Elsewhere, in an Upper East Side flat in New York City, a couple, Max and Diane, and their guest, Martin, are waiting in front of a superscreen TV for the kick-off to begin. “Something happened then. The image onscreen began to shake. It was not ordinary visual distortion, it had depth, it formed abstract patterns that dissolved into a rhythmic pulse, a series of elementary units that seemed to thrust forward and then recede. Rectangles, triangles, squares.” What follows is total blackout. A digital suspension of life. In the stillness, in the electronic silence of dead algorithms, the only noise is the conversation of the three. The young Martin, a former student of Diane, is expected to speak smart. So he quotes from his most quotable source, Einstein’s 1912 Manuscript on the Special Theory of Relativity. Diane talks of him and their abruptly stalled situation: “In class you quoted footnotes. You vanished into footnotes. Einstein, Heisenberg, Godel. Relativity, uncertainty, incompleteness. I am foolishly trying to imagine all the rooms in all the cities where the game is being broadcast. All the people watching intently or sitting as we are, puzzled, abandoned by science, technology, common sense.” Soon Jim and Tessa, who survived the crash-landing, will join them, and they all become footnotes in a text of existential silence.

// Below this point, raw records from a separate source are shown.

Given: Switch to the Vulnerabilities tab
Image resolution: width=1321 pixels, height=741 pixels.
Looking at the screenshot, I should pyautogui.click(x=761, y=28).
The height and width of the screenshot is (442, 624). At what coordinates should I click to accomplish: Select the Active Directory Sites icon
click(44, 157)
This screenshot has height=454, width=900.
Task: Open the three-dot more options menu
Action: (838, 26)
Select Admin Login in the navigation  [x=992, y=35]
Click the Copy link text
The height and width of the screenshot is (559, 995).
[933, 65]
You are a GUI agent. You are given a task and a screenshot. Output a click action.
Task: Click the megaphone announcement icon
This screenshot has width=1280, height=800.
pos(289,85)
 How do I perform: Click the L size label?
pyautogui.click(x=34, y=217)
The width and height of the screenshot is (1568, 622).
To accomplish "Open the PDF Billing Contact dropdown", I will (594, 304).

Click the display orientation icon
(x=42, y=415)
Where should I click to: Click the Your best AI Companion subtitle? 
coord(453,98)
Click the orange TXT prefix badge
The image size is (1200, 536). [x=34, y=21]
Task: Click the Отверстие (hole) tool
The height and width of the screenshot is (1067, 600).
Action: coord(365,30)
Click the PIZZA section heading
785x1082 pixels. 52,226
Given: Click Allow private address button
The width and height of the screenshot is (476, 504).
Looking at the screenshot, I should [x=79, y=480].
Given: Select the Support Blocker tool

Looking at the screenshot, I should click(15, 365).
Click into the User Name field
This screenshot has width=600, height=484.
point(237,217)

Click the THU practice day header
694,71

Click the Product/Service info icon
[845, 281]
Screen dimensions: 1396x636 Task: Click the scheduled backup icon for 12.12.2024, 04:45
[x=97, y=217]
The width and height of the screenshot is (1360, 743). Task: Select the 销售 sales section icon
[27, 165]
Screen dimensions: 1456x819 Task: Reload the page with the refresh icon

The book could have been called, to improvise one of DeLillo’s previous titles, Black Noise. The noise comes from an abruptness, and it pervades the pages as disoriented and disconnected soliloquies from people punished by technological progress. They don’t know why they are trapped; they still don’t know what’s happening out there, whether it’s cyber-terrorism or foreign intrusion or some nameless digital voodoo or China. They create a fragile verbal alternative which holds them together, keeps them alive, for the moment, in this space of “dark energy” and “phantom waves.” Martin keeps returning to Einstein, who also provides the novel’s epigraph: “I do not know with what weapons World War III will be fought, but World War IV will be fought with sticks and stones.” Martin carries within his head what Einstein sees beyond the current predicament. Are Martin and the four others in the room representative prototypes of a post-technological noir? Is it the pause before the end, the inevitable digital deep freeze? Is it that the Einsteinian “dependence of mass on energy” is having its moment of irony? Martin dreams of walking with the scientist “across the Princeton campus. Saying nothing, silent.”
Science doesn’t dazzle DeLillo. Science sets him on a journey to the future of imagination itself. In his last novel, Zero K, cryogenics is used to suspend death and enter immortality in the backdrop of a world on fire (‘Cryo-Nirvana with Don DeLillo’, Open, June 20th, 2016). The Silence was written before the pandemic. We read it in the middle of a pandemic, and when Martin reminds us that “nobody wants to call it World War III but this is what it is,” we realise that in our unsolicited isolation we are as abandoned as he and his companions in that one-bedroom flat in New York are. This is Don DeLillo, like Albert Einstein, as consolation and prophecy.